The August 16 “Spotlight” article, authored by Wu Jiao, cites a Ministry of Health survey as finding that 88% of male migrants “suffer from sexual depression.” Also quoted is a Shanghai Daily Star survey of 40 male migrants, which found that 16 married men had not had sex for more than six months, and nine single men had not had sex for several years. According the Star survey, the migrants “thought about visiting prostitutes but their earnings could not sustain the desire for a call girl,” so “many of them instead watched porn films and some resorted to touching women in public.”

As is now typical of Chinese print media reporting on social issues, the article cites academic authorities from Nanjing and Beijing to analyse the problem and propose remedies. However, it does not consult any of the Chinese NGOs that have been working for several years in the field of rural migrant workers’ rights and urban integration.
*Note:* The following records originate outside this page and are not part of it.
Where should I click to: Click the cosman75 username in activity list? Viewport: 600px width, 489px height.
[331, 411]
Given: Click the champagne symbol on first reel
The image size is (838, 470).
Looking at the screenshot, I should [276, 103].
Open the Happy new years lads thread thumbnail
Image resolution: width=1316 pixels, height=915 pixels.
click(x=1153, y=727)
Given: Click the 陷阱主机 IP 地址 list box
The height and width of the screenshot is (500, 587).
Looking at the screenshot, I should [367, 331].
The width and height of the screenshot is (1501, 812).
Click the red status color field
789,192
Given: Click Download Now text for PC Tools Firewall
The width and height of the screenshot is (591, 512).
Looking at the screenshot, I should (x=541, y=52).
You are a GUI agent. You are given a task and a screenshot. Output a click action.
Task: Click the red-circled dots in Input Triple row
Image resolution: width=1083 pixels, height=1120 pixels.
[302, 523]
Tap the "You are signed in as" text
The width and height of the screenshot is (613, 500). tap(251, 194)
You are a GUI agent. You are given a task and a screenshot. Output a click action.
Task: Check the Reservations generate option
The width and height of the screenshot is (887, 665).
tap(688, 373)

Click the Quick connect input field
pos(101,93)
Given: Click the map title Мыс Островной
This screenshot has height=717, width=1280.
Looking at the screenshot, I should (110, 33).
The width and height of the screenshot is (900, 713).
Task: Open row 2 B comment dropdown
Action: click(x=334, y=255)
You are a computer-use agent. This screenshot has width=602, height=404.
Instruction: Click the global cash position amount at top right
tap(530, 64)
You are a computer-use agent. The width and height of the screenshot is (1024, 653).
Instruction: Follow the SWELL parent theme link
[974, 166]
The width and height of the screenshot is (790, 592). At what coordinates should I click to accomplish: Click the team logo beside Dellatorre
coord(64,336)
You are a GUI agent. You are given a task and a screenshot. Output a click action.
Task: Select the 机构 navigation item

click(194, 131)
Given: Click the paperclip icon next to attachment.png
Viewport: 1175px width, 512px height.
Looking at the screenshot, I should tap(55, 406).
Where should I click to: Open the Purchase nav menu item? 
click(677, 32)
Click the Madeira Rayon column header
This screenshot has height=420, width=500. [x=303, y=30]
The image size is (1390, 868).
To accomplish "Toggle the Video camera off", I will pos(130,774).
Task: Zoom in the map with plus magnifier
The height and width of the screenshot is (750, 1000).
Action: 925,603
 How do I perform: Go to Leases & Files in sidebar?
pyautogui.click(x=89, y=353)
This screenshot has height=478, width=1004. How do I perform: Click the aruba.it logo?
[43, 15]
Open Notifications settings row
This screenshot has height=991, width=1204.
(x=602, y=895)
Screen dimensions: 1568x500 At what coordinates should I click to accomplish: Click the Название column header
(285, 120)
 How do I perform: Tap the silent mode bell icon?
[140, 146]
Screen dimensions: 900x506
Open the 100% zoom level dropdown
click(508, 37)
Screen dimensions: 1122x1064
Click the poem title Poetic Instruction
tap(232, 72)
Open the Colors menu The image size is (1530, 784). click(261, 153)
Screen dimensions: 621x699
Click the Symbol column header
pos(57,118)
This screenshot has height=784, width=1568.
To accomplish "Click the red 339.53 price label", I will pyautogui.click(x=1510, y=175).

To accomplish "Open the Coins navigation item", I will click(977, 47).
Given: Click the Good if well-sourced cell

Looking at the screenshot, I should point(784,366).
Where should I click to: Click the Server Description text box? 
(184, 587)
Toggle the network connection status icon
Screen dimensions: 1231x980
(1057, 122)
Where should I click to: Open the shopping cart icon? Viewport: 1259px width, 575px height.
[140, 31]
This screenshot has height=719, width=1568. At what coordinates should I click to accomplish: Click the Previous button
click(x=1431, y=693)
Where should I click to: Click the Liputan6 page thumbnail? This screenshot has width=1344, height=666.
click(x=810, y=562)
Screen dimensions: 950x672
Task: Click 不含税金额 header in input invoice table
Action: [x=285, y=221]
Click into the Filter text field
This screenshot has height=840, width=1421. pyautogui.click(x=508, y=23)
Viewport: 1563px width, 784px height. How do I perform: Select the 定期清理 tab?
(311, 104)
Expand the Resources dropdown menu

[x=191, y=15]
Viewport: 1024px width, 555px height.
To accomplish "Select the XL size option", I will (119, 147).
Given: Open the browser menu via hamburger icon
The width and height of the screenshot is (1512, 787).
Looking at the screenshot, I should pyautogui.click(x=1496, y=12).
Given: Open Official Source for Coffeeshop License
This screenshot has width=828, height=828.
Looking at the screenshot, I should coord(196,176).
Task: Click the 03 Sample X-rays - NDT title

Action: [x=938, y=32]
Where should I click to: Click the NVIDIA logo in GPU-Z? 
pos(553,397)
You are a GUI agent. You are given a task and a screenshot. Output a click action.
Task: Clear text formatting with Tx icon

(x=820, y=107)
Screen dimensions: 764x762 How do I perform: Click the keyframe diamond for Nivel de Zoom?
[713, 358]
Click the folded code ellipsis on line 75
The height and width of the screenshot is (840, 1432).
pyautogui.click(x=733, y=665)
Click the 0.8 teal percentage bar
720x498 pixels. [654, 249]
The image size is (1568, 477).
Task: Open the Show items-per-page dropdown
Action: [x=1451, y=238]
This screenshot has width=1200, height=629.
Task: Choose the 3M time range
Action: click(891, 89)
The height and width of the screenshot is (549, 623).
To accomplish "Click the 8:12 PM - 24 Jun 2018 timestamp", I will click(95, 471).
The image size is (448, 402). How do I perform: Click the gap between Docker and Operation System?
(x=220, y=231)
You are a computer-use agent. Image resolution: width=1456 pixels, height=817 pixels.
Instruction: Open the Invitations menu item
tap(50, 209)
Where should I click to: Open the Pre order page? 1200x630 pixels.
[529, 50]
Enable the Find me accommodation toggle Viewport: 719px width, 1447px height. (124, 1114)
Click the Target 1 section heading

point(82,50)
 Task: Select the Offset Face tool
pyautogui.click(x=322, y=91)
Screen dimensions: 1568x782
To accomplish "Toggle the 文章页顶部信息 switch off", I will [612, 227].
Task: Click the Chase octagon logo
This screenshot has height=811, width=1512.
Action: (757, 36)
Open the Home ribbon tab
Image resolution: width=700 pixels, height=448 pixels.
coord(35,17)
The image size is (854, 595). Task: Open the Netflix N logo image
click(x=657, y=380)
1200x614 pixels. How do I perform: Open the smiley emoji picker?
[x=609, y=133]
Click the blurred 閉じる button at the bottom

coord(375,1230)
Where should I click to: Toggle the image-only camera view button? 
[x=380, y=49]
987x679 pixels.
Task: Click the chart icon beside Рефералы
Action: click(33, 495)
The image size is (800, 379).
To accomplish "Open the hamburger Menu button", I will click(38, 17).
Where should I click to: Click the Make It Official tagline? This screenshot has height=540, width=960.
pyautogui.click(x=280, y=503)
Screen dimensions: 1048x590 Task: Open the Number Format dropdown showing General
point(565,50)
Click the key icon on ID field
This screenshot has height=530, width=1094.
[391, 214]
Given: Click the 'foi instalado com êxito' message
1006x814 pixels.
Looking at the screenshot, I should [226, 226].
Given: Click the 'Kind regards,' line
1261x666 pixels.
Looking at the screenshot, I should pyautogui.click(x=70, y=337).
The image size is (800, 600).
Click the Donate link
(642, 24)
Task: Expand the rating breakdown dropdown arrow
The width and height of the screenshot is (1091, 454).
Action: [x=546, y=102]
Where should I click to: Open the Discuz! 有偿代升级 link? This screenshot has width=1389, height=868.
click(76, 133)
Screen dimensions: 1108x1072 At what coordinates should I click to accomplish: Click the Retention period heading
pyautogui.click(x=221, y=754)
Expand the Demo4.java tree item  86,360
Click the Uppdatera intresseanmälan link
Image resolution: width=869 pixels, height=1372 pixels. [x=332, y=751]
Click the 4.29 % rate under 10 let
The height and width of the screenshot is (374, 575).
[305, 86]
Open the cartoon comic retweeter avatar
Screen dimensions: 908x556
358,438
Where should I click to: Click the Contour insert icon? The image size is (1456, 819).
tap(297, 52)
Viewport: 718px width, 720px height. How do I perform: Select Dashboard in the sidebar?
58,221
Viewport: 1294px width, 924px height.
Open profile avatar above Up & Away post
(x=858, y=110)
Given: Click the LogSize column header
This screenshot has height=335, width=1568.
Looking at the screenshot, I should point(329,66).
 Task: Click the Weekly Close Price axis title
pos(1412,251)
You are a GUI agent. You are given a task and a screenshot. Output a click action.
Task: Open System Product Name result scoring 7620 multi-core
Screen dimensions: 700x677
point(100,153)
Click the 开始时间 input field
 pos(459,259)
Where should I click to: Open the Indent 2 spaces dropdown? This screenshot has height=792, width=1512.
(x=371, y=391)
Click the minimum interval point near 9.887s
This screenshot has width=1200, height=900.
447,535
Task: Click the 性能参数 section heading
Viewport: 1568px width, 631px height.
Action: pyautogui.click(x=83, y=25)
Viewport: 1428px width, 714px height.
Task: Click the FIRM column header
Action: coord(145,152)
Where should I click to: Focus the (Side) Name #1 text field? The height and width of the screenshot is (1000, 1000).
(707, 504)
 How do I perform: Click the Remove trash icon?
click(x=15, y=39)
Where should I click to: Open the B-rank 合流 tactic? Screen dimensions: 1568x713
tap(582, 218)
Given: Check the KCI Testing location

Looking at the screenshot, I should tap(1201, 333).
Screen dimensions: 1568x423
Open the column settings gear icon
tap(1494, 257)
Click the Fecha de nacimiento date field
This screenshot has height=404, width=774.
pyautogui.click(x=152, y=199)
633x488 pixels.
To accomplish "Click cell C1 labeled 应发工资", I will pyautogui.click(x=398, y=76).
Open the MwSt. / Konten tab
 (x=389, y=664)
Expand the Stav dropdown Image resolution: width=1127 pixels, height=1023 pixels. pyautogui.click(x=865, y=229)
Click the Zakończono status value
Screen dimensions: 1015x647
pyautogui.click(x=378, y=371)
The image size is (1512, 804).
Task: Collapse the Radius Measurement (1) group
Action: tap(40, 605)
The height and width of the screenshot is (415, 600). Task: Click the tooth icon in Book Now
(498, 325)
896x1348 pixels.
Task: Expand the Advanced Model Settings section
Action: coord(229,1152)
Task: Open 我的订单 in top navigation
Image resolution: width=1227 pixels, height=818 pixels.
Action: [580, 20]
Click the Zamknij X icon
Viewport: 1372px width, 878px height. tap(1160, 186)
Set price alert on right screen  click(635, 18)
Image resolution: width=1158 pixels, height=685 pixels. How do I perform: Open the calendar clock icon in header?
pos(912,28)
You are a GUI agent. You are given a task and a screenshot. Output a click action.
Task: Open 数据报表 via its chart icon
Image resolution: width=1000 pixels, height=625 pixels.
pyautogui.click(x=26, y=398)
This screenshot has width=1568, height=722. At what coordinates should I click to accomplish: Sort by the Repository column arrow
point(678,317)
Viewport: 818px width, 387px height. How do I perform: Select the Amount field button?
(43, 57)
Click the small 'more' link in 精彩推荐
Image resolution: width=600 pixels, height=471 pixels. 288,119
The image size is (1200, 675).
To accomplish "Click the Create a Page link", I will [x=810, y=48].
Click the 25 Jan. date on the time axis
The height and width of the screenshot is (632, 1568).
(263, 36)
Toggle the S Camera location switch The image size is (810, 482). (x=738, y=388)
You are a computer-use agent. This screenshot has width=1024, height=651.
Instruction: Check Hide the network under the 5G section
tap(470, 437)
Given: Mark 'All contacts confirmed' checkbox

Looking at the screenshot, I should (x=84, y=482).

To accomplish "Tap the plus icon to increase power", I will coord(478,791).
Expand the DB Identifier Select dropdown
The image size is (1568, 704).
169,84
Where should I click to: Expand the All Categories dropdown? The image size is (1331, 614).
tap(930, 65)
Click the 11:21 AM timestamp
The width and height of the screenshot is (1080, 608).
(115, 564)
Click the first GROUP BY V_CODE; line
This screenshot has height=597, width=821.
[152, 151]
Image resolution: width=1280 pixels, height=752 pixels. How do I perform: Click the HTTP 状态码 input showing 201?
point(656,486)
The assembled social science experts call for better enforcement of labour laws regarding pay and holidays to give male migrants the chance to visit home more often or have their wives visit them. They experts also call for removal of permanent residency restrictions and for assisted housing for migrants. Tao Rong, a development economist with the Chinese Academy of Sciences, is quoted as pointing out that “When an entire family can afford to live in a city, problems generated by loneliness are eased naturally.”

Suggestions for more short-term measures include creating amenities for “healthy” leisure and recreation (notably, sport) and “improving workers knowledge of the law by giving out handbooks and providing regular lectures for them.”

Also mentioned is an initiative by Nanjing’s Xiaguan District, which has “built dozens of cheap apartments which can be rented for 300 yuan (US$ 37.5) per month when spouses come to visit.” A similar experiment in Shenzhen has reportedly led to 40% increase in productivity at local factories.

Whilst clearly sympathetic to the plight of male migrants, the article risks further stigmatisation of them—as sex-starved and dangerous—but does not provide any comparative data to show how serious the alleged sex crime wave is.

The article has less to say about the sexual needs of women migrants. However, it notes that surveys from Guangdong—where assembly lines are mainly operated by young rural women—show that more than half of women migrants in the province “were engaged in pre-marital sex;” that a third of them do not know what sexually transmitted diseases are, and that nearly a third of married migrant women suffer from reproductive tract infections.

The previously prudish China Daily—an official publication and one of the state’s main means for representing China to the wider world—has over the last few months included much more, and much more frank, coverage of human sexuality and associated social issues.

For example, the August 16 edition also contains several short news items on sex related topics, drawn from regional Chinese language media. The Chengdu Evening News reports that China’s first marriage between a woman and a man who had had a sex-change operation has ended in divorce owing to “ever-increased pressure from her family.” The Guanzhou Daily reports a compensation claim by a woman against her husband who “had homosexual tendencies” and did not have sex with her for three years. Guangdong’s chinanews.com reports a rising divorce rate, judged by scholars to be a “fourth wave” of divorce, earlier rises having been registered in the 1950s, 1970s and 1990s. The Dahe News, meanwhile, reports that surgery successfully restored the penis of a one year old boy after it was bitten off by a two month old dog.